Task directions: From the data below, extract every line that contains the string "dimensions", treating uppercase and lowercase letters as distinct.

(Rows of pointing data)
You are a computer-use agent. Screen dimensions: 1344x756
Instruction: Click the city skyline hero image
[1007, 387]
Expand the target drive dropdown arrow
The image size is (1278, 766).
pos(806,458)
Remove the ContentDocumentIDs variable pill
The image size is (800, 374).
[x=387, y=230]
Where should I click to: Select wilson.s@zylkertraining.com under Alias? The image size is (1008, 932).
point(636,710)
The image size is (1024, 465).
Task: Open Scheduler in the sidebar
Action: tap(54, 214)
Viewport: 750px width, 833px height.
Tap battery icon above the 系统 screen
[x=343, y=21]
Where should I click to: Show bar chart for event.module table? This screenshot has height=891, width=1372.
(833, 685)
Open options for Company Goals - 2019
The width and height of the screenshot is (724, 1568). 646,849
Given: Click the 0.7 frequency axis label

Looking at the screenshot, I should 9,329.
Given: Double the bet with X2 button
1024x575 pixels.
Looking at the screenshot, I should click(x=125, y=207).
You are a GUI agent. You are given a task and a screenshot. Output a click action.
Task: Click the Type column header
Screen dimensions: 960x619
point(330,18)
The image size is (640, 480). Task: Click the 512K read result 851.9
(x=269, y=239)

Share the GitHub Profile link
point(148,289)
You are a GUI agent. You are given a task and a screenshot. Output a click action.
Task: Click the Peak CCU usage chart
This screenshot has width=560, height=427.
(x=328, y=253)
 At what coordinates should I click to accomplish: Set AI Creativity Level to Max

Response below:
You are a computer-use agent. Screen dimensions: 1344x756
Screen dimensions: 960x619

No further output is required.